What does this have to do with chocolates, you ask? Well, glad you did as I hadn’t worked out quite how to segue into the second part of this post.
After our visit with Nurse D, we took a little trip to my old haunts. First to Ward 4 and then down to ICU.
It wasn’t so strange to visit Ward 4. I’d been there while not drugged to the eye balls – for my second biopsy and before and after my surgery – and my memories don’t have that hazy quality.
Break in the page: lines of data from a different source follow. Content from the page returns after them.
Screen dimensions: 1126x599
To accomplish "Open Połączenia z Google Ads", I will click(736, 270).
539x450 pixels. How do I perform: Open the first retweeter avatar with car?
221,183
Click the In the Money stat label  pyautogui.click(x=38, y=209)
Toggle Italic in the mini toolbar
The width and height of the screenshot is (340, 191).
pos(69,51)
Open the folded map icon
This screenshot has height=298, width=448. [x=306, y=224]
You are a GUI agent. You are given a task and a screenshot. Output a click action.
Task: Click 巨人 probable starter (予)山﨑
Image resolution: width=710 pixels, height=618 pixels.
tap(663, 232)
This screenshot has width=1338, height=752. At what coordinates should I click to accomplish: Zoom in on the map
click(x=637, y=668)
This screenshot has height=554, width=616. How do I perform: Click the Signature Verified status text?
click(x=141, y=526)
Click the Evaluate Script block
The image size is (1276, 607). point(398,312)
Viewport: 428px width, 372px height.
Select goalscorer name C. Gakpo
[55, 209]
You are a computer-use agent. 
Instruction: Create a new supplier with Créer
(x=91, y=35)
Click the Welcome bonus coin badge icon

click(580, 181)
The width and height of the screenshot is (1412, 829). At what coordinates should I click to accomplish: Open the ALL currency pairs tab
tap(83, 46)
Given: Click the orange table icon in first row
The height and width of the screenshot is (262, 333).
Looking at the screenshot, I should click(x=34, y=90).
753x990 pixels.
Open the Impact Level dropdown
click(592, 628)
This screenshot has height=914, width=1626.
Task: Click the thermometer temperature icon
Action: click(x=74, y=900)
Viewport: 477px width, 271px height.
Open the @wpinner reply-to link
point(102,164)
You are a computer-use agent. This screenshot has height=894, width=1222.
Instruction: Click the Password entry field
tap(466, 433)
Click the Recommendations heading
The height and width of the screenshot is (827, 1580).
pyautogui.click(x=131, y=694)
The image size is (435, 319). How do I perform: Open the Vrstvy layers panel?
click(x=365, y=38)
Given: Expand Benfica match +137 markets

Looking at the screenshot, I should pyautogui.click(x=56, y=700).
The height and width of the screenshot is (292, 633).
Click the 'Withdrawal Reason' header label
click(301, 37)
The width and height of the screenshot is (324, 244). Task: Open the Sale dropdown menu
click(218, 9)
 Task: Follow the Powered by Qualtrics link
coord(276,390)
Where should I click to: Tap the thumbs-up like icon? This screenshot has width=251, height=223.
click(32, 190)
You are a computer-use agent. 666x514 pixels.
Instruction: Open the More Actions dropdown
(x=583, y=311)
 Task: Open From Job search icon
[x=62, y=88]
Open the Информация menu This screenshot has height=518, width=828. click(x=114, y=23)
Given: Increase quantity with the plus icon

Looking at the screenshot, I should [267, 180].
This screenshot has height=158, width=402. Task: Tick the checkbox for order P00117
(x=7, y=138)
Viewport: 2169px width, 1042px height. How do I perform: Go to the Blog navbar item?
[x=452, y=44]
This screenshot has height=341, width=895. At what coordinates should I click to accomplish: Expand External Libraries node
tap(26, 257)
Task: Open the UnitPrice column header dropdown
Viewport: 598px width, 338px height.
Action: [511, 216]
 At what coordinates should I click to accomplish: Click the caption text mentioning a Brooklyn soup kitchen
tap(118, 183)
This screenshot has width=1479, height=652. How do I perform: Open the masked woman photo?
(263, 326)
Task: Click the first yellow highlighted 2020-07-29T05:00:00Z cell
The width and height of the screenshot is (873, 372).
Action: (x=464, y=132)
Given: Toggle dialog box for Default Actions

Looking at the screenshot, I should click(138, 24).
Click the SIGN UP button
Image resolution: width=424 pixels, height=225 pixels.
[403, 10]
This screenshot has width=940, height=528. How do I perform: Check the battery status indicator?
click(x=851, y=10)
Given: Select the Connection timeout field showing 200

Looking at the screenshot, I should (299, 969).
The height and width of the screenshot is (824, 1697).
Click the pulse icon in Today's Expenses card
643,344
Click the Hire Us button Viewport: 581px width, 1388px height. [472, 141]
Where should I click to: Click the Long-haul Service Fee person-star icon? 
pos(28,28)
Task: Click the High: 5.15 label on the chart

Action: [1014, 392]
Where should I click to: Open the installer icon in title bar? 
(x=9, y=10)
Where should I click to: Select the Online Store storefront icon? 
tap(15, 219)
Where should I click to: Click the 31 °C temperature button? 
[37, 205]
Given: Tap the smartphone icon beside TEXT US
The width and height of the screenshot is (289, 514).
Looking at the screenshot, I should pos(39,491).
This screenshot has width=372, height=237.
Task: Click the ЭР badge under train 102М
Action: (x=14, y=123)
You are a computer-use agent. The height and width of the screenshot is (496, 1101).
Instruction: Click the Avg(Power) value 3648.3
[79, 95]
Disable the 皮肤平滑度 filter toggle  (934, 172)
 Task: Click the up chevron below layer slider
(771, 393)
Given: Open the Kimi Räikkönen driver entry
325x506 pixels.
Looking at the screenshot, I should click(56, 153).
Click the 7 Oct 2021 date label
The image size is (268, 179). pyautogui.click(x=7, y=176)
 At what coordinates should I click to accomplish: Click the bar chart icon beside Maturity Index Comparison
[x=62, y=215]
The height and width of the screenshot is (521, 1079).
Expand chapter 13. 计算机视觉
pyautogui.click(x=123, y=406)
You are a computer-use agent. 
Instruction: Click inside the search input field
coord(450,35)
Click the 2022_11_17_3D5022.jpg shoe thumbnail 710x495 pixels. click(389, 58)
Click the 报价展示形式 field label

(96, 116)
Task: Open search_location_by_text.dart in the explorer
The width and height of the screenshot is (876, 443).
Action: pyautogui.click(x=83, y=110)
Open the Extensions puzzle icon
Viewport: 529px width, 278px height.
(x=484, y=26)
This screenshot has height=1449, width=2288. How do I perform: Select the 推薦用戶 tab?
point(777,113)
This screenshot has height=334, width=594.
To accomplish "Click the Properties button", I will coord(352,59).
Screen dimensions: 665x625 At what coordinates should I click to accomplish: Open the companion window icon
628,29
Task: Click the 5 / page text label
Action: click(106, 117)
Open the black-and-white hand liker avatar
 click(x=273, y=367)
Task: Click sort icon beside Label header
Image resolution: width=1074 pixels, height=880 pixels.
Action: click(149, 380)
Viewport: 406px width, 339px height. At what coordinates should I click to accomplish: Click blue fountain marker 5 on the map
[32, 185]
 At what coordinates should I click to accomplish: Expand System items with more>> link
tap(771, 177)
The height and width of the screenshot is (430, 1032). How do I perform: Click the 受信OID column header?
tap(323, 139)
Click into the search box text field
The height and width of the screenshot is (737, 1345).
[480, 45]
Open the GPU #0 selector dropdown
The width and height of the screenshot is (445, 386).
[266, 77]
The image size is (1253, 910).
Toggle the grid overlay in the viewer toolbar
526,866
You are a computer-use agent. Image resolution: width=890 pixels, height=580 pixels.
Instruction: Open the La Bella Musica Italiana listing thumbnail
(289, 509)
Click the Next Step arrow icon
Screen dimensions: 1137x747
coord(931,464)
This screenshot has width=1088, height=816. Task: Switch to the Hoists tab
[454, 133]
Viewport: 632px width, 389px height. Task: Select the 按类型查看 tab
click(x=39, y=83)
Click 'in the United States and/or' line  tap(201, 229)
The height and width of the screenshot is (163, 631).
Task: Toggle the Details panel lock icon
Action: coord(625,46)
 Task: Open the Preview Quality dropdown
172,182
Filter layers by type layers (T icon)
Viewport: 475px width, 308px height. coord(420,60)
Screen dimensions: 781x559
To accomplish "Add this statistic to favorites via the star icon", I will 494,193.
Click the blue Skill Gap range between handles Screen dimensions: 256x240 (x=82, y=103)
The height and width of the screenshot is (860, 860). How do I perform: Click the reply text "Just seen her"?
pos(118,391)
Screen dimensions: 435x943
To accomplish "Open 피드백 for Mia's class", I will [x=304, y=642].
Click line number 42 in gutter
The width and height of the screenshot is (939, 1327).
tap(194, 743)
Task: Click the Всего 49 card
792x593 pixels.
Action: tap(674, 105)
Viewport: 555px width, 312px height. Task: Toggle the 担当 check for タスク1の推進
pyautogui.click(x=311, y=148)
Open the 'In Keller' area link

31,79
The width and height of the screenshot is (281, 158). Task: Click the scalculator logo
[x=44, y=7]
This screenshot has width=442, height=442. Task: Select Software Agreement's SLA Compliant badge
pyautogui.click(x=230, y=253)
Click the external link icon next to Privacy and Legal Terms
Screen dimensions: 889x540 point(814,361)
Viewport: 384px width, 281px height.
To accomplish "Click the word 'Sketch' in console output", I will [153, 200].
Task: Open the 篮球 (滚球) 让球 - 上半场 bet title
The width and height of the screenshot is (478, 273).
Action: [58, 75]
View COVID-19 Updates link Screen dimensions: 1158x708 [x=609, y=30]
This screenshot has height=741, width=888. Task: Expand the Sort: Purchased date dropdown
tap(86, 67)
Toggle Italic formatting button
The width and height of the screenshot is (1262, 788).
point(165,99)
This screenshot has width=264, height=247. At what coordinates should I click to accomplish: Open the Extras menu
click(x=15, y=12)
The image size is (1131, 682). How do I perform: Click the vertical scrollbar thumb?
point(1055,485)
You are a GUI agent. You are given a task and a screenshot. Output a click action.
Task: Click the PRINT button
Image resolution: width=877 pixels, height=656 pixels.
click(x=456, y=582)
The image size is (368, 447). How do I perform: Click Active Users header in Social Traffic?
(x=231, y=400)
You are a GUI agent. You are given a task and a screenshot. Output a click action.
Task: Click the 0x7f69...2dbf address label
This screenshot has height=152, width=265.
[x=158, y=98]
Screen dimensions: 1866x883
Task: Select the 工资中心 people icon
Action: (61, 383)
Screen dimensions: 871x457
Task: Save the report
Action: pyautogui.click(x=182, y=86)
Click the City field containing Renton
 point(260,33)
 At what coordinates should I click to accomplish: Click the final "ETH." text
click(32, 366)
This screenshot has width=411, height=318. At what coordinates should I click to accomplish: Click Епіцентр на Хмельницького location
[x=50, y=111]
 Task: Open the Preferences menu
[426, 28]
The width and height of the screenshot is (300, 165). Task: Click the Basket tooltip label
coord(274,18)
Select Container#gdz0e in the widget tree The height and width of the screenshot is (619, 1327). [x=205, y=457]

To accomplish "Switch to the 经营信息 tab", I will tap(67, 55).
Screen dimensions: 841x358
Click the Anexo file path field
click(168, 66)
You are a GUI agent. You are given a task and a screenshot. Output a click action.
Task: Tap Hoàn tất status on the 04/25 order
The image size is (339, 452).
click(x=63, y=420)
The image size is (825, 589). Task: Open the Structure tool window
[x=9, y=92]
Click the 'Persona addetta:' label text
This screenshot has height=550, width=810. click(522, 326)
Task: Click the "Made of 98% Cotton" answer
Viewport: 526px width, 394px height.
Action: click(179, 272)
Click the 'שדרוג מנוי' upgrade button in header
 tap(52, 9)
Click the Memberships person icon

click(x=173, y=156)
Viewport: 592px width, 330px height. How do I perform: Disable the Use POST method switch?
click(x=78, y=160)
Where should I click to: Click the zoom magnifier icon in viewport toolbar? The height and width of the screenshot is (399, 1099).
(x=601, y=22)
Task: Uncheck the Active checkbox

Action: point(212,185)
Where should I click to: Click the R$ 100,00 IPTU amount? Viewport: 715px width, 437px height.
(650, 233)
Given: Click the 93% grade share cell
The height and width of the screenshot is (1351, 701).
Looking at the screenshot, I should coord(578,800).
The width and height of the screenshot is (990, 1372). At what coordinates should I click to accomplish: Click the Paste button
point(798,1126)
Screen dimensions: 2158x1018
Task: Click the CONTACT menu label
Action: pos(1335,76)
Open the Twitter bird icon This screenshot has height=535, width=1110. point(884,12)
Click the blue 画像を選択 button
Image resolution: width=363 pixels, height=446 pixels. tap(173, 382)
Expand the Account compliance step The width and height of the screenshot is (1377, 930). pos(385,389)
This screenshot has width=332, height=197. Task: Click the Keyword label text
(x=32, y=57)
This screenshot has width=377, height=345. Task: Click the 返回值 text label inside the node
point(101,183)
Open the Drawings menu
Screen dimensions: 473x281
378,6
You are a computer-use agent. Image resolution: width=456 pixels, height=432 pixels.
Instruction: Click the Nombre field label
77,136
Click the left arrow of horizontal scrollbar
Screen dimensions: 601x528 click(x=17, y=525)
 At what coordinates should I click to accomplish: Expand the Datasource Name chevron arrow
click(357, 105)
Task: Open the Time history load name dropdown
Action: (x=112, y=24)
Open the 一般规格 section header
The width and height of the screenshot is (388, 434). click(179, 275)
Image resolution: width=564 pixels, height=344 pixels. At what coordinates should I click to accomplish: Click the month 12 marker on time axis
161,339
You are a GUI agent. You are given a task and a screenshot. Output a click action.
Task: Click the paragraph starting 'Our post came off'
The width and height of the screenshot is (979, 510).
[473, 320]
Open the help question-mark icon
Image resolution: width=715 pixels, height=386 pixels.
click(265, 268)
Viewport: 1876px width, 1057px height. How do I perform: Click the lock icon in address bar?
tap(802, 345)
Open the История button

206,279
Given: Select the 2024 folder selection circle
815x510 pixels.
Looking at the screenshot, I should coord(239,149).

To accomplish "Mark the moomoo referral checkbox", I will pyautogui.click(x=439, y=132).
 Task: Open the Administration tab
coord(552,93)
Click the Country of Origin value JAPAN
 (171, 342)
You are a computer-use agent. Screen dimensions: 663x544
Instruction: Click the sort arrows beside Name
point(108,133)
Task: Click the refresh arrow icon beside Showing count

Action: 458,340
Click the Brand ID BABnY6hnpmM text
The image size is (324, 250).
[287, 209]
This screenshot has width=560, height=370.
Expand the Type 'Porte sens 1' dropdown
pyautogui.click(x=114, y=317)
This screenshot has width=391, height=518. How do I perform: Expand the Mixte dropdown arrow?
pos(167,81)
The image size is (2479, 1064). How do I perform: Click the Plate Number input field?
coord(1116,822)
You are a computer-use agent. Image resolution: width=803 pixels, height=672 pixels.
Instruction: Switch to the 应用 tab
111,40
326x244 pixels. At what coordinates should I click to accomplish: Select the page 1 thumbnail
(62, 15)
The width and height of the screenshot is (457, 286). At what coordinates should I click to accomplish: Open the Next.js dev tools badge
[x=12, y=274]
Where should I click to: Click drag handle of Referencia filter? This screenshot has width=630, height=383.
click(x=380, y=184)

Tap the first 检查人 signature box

What was strange was visiting ICU. I’d entered intensive care under sedation, I was dosed up on fentanyl while there, and I still had the fentanyl on demand when I left. My memories are fragmented, but some fragments are still quite vivid. Darren took me through the ICU visitors room, buzzed himself in like a regular, and in we went. Without Darren’s assistance, I couldn’t even pick out room 108 where I had spent the five days. Quite disorienting to be on the other side.
I forgot to mention in my recollections the other day that I had framed photos of Alannah at the end of my bed while in ICU. They were a comfort for me, but also a talking point for the nurses, who all asked me about her. (Indeed, one photo was of Alannah and me and the nurses would ask if that was me. How different I must have looked.)
Oh yes, the chocolates. The nurses had all been so lovely that we went back today to Ward 4 and ICU to drop off some chocolates and a card to say thank you. The least we could do for how wonderful they had been to me and to my family while I was there. The head nurse in Ward 4 and two nurses in ICU remembered me, admired my scars and recovery and, of course, asked after Alannah. Such lovely, lovely people. It makes all the difference in hospital, it really does.